Sex is like super human glue. God never intended for humans to have multiple sexual partners. Instead He designed and created our bodies, souls, minds and spirits to be sexually bonded for life with one partner in marriage. “But what’s the big deal?” you may be asking, “It’s only sex. How does breaking one relationship and moving on to another have anything to do with my mind, body, soul or spirit?” And why is it so important to save sex for marriage?
God says in His Word that when we engage in the intimate act of sexual relations with someone, we become one with them, a complete, all-encompassing union in our minds, souls and spirits as well as our bodies. So what happens when we become one with multiple partners? Physically, our body, affection and attention may move on to someone new after a breakup, but what about our souls, spirits and minds? Are they able to put the past behind so easily? Can every part of me move into the next relationship brand new without residue attached from the previous ones? If there is sexual residue, what does it consist of? How does it impact me now or in future relationships? Great questions.
Sex is powerful. Our first sexual experience is often the one that we remember the most and has the power to negatively impact the rest of our lives. Whether from abuse, trauma or our own choices, sex outside marriage has the potential to alter your view of yourself, others and sex. It can propel you on a destructive course of promiscuity and other high-risk behaviors.
It can impair your ability to choose healthy people to date and marry. It can lead to sexual addiction or dysfunction. And it can affect your ability to have close and intimate relationships with others and with God. It also leaves the most painful wounds. Inside marriage, God designed sex to be a bond that is powerful and unifying. Outside marriage, the bonds of sex can be devastating.
Long after the lover has gone, the bond we’ve created stays with us, impacting our lives and future relationships in a negative way. Research shows that teenagers who began sexual activity at a young age and have multiple partners are less than half as likely to have stable committed relationships in their thirties than someone who waited to initiate sex later in life.
The greater number of sexual partners, the greater the residue, and the greater the impact. Think back to your first sexual experience.
- How old were you? If you were a young child, this is sexual abuse and not your fault. If this is you, do you remember who your abuser was? Often people who are sexually abused as children will go on to be promiscuous early in their teens.
- Again, if this was you, at what age did you begin having sex as a teen?
- Were you the victim of unwanted or forced sex, as in rape?
- Was your first consensual sexual experience in a serious relationship, or was it a hook-up?

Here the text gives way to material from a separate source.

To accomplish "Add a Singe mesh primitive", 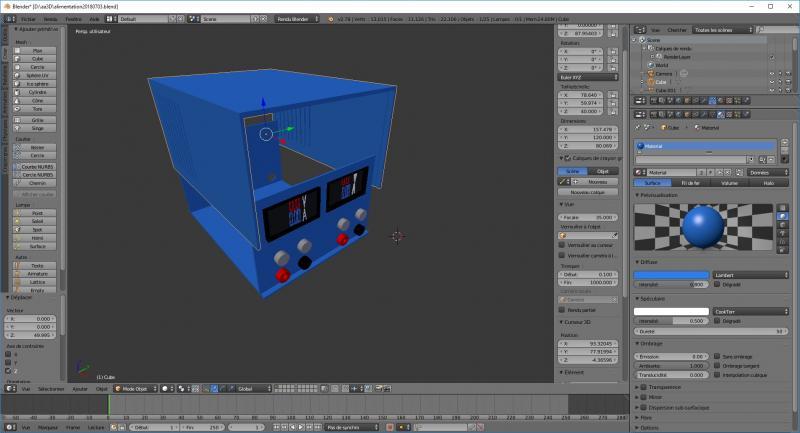I will click(36, 128).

- How has your sexual past impacted your life? Your ability to trust, or commit, or choose healthy people to date?
- Do you believe that God can free you from your past and renew, restore and rebuild your life and relationships?
- What is the one thing God is asking you to trust Him with today?
I know this sound like am intruding your life … but it’s important that we address this issues. They are real and are affecting our lives every day. Do you wonder why marriages nowadays are not lasting? Or why couples are so unfaithful to their spouses?
Please if you need to sort this out … email me on firstname.lastname@example.org I am looking for ten ladies … to walk this journey with … where you will experience healing from your sexual past and move on as God wants you to …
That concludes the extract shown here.